Task prompt
Please take the lines from the one holding "Tubas (69, 1928)" through the one holding "Contact Us (51, 2525)" in the data below and copy them exactly.

-*-

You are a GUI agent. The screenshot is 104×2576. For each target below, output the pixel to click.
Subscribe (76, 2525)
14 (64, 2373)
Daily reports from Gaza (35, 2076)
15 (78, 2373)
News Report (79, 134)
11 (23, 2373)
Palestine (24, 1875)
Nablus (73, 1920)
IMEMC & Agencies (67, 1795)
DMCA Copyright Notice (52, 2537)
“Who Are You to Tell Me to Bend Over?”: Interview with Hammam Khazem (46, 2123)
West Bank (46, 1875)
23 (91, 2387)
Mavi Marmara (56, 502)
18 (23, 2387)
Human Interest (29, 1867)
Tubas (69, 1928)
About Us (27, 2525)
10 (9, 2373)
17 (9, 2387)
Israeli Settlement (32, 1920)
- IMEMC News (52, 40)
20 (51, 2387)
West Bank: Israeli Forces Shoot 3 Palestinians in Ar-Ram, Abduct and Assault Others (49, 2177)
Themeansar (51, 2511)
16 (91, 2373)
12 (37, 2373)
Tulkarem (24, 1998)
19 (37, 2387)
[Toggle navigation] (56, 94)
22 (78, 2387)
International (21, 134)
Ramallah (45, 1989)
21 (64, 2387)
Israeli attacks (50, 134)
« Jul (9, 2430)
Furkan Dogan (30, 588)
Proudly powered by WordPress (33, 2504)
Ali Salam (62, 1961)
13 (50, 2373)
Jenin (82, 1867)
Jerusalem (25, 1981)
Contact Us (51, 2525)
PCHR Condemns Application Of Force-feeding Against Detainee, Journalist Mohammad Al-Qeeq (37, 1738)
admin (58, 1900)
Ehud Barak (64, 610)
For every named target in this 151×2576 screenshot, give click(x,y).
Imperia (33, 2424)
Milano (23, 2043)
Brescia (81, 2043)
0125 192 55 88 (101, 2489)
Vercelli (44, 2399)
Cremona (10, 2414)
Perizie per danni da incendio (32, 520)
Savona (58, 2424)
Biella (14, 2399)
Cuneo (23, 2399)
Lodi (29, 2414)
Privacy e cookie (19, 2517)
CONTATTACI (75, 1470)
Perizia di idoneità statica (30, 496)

-*-

Solved exercise
Tubas (69, 1928)
About Us (27, 2525)
10 (9, 2373)
17 (9, 2387)
Israeli Settlement (32, 1920)
- IMEMC News (52, 40)
20 (51, 2387)
West Bank: Israeli Forces Shoot 3 Palestinians in Ar-Ram, Abduct and Assault Others (49, 2177)
Themeansar (51, 2511)
16 (91, 2373)
12 (37, 2373)
Tulkarem (24, 1998)
19 (37, 2387)
[Toggle navigation] (56, 94)
22 (78, 2387)
International (21, 134)
Ramallah (45, 1989)
21 (64, 2387)
Israeli attacks (50, 134)
« Jul (9, 2430)
Furkan Dogan (30, 588)
Proudly powered by WordPress (33, 2504)
Ali Salam (62, 1961)
13 (50, 2373)
Jenin (82, 1867)
Jerusalem (25, 1981)
Contact Us (51, 2525)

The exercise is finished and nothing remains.